I almost fell out of my seat on the Tube the other day as the free paper ‘Metro’ had an article which said nice things about gamers rather than blaming us for the price of petrol and the for the death of Princess Diana.

According to new research, if you play Call Of Duty you are better at ‘making fast, accurate decisions based on evidence extracted from your surroundings’ than non gamers.

Researchers at the University of Rochester tested people who had played fifty hours of games against those who had not. The test involved simple decision making experiments, one of which was to present the test subject with a group of dots and ask them which direction the dots were moving.

The results showed that gamers were able to identify direction both faster and more accurately than non-gamers. However, you have to play first person shooters to increase your skills – strategy and role playing games had little effect.

“Unlike standard learning paradigms, which have a highly specific solution, there is no such specific solution in action video games because situations are rarely, if ever, repeated.

Thus, the only characteristics that can be learned are how to rapidly and accurately learn the statistics on the fly and how to accumulate this evidence more efficiently.”

A layman’s explanation would be that the random elements of shooters help improve your reactions. Enemies in shooters have their own AI and do not follow a set path so each game is different, which means you have to be quick on the draw as you do not know which barrel and bad guy is hiding behind.

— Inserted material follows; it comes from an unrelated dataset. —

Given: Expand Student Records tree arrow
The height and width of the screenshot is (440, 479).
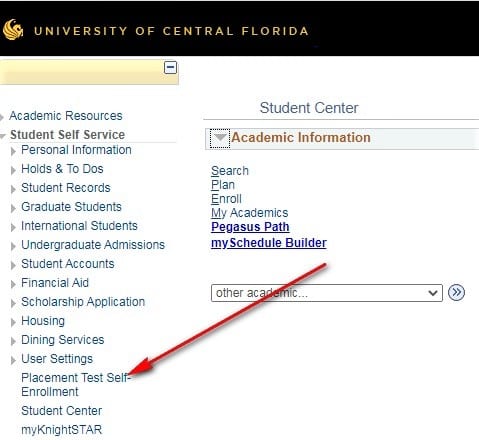Looking at the screenshot, I should tap(13, 189).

Next time your mum/dad/wife/husband complains about you spending hours on Call Of Duty simply reply, “I am not gaming, I am honing my probabilistic inference skills.  Be off with you!”

Source: Metro / CNet.

11 Comments

  1. “abut you spending hours” Whats “abut”?! ;P
    I saw this in the Metro the other day too, and agree with it, my reaction skills are way faster for one thing.
    Awesome lolcat btw.

    • abut – def. a Canadian way to say about

      pardon me they say it aboot.

  2. Wow…!! not only do games fast-forward time (depends) they can influence real-life situations.

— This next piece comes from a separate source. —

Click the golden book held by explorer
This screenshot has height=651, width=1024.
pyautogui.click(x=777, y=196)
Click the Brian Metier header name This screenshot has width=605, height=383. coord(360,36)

  3. Probabilistic? – proba-ballistic surely..

    • If that’s a pun, its weak as my brothers tea

      • Plausibly correct on both counts although you could stand a fork in my brothers tea. ;)

  4. What!??
    So where’s the part about actual application? Gamers excel at Probabilistic Inference, ultimately, making them better at gamimg!? Or is there not a position that would benefit from having a COD veteran fill it?
    “This mechanism may serve as a signature of training regimens that are likely to produce transfer of learning.”
    Aaaaay!?
    So sometime in the near future, revision will be done by process of some kind of FPS game? Where you shoot your gun by hammering flash card text in a Typing Of The Dead style affair?
    Brilliant!!!!!

  5. Only time until someone picks up on your comment “I am not gaming, I am honing my probabilistic inference skills.” and turns it into a facebook fan page.

  6. Nice simple good news for once :)

  7. Out of interest who were they blaming Diana’s death on?

Comments are now closed for this post.